Proprio sulla base di questa decisione l’avvocato Pisani evidenzia nel suo ricorso all’Agenzia delle Entrate come «il primo ed unico giudicato esistente in merito agli stipendi erogati dal Calcio Napoli per gli anni dal 1985 al 1990 è quello del 1994 che vede Maradona contumace da un lato (per colpa non imputabile stante la irregolarità della notifica), ma litisconsorte, cioè parte in causa, necessario dall’altro, e pertanto pena la nullità dello stesso giudicato, gli effetti di quella sentenza non impugnata non possono che riguardare e coinvolgere direttamente sia il sostituto che tutti i sostituiti, Maradona compreso. Tale granitica sentenza si frappone tra l’origine del debito (avviso di accertamento originario al Calcio Napoli per compensi da questo erogati ed ai sostituiti calciatori) e la fase successiva della riscossione del relativo carico tributario che, pregna di proprie sollevate ed insanabili irregolarità, non può e non deve prescindere dalla prima ed unica valutazione nel merito della vicenda».

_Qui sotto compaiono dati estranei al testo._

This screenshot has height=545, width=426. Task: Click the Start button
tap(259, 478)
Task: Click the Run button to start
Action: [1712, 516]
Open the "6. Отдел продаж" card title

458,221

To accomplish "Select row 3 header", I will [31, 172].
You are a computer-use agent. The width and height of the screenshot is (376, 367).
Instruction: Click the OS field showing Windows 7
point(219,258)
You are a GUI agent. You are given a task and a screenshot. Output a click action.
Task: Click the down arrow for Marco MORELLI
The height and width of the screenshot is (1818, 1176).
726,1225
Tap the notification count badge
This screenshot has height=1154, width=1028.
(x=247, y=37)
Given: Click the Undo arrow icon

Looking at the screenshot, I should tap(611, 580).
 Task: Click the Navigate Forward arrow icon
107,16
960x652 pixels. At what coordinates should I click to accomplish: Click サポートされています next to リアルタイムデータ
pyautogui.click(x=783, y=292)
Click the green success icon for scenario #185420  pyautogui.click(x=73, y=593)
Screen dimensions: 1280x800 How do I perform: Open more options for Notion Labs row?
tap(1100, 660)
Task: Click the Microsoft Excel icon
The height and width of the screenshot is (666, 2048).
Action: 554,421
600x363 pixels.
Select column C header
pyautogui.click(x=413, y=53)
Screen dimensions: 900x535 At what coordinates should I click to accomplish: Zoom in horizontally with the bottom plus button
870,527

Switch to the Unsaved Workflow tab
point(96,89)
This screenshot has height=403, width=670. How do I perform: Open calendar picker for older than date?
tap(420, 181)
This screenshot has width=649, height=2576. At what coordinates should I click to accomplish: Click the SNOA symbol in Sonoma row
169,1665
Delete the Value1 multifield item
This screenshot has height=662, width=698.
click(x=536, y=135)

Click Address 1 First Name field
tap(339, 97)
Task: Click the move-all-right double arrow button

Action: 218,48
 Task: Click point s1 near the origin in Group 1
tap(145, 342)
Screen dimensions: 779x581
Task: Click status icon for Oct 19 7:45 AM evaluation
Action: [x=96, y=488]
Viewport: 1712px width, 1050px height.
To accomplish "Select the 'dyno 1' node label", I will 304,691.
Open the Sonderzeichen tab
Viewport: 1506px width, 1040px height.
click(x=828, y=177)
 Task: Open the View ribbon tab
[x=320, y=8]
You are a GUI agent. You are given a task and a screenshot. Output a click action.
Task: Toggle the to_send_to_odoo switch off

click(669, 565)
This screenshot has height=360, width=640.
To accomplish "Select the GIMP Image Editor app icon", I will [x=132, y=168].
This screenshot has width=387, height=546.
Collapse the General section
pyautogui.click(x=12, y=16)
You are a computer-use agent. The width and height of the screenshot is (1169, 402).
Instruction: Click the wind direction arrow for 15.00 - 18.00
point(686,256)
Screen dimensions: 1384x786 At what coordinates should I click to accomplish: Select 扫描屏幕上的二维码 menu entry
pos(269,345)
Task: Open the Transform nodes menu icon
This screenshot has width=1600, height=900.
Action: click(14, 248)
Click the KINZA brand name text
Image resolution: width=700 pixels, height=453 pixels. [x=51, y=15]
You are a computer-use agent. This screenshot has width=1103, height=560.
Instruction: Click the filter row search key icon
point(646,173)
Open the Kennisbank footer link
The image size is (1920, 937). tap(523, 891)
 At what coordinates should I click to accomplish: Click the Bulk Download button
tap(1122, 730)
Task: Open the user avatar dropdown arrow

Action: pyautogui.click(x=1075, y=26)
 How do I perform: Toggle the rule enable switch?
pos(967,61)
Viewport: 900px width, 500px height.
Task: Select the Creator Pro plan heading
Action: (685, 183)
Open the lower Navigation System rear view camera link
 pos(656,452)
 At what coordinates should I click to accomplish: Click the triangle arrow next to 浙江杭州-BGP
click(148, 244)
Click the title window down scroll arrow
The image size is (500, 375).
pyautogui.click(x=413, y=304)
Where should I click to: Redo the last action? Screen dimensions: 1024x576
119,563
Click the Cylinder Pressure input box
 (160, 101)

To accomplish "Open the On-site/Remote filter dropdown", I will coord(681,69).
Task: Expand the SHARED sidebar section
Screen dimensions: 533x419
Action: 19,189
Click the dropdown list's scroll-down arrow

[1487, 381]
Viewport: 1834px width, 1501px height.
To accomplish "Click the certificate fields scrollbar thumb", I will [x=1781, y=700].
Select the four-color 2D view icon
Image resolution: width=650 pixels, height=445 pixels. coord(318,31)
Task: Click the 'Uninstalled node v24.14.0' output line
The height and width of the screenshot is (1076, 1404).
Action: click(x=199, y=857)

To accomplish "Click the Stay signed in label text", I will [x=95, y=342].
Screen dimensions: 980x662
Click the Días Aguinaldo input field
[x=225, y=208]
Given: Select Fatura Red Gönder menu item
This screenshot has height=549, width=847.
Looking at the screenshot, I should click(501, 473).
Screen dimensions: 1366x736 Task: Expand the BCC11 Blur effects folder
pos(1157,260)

Le «insanabili irregolarità», secondo Maradona, sono sostanzialmente due e così il legale le evidenzia nel ricorso: «L’inesistenza totale di prova dell’accertamento ruolo titolo e della corrispettiva cartella originale o in copia conforme presupposto dei presunti avvisi di mora successivi e della procedura di riscossione opposti come previsto per legge e dai principi del giusto processo cui neanche le controparti possono sottrarsi; la prescrizione e dunque l’estinzione delle pretese creditorie iscritte a ruolo e mai provate a carico del ricorrente-contribuente». Poi aggiunge nel ricorso: «Maradona non ha mai potuto impugnare la pretesa del fisco e quindi esercitare il suo giusto, fondato e legittimo diritto di difesa, solo perché come risultante inequivocabilmente dagli atti del processo non ha mai ricevuto alcuna notifica e non vi è prova, tra l’altro, dell’esistenza di tali accertamenti e cartella con esclusione ed inesistenza di ogni ipotesi di credito e pretesa delle parti resistenti».